ベースとなるソースコードの準備とAndroid APIレベルの変更
これから紹介するサンプルは、前回「3DモデルがアニメーションするARをOpenGL ESで作るには」で紹介した「オリジナルの3Dモデルを表示する」ソースコードをベースにしています。前回紹介した手順に従い、ソファの3Dモデルが表示されるところまで準備してください。
次に、AndroidのAPIレベルを変更します。Eclipseのプロパティ画面を開き、左側ペインで「Android」を選択し、Targetを「Android 2.2」に変更します。
テニスボールの3DモデルをAndAR上に表示
自作した、もしくはダウンロードしたテニスボールの3Dモデル「tennis_ball.mtl」「tennis_ball.obj」を、「assets/models」フォルダ以下にコピーします(今回作成した3Dモデルはテキスチャを使っていないため、「tennis_ball.png」はありません)。
次に、ソファではなくテニスボールを表示するようにCustomActivityのModelLoaderを修正します。

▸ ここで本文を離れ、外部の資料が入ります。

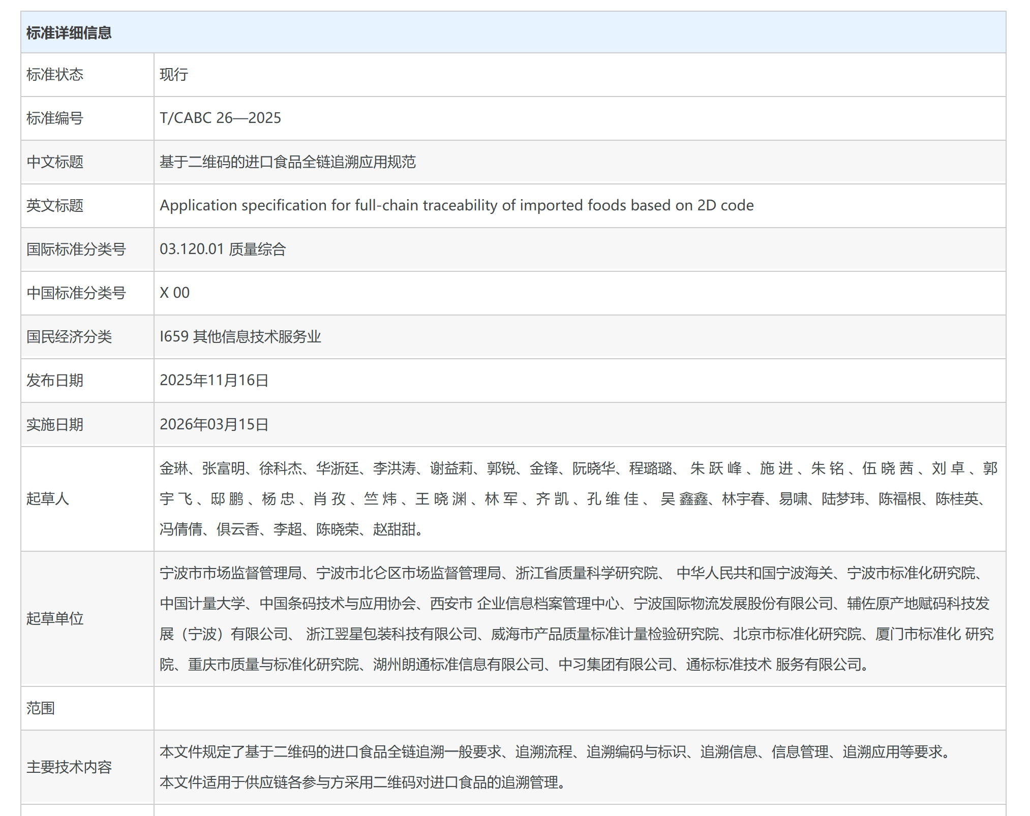Screen dimensions: 1030x816
Task: Click the 标准状态 row label
Action: click(x=55, y=75)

public class CustomActivity extends AndARActivity implements SurfaceHolder.Callback { // 省略 @Override public void surfaceCreated(SurfaceHolder holder) { super.surfaceCreated(holder); if(model == null) { waitDialog = ProgressDialog.show(this, "", getResources().getText(R.string.loading), true); waitDialog.show(); new ModelLoader().execute("tennis_ball.obj"); // sofa.objからtennis_ball.objへ修正 } } // 省略 }
ここでビルドと実機へのデプロイを行い、マーカー上にテニスボールが表示されることを確認してください。
ピンチアウト/イン操作による3Dモデルの拡大・縮小
筆者が作った3Dモデルを用いた方は、「小さな黄色い球体があるだけで、テニスボールなのか分からない!」と思っていることでしょう。そこで次に、デバイスのタッチスクリーンのピンチアウト・ピンチイン操作をハンドリングしてテニスボールが拡大・縮小するようにしましょう。
ピンチアウト・ピンチイン操作のハンドリング
CustomActivityに、ピンチアウト・ピンチイン操作を検知するための「ScaleGestureDetector」と、ピンチアウト・ピンチイン操作を検知した際に実施すべきメソッドを定義する「AndARSimpleOnScaleGestureListener」を実装します。
※このマルチタッチイベントを簡単にハンドリングできるクラス群がAndroid 2.2から追加されたため、本稿のサンプルはAndroid 2.2以上を前提としています。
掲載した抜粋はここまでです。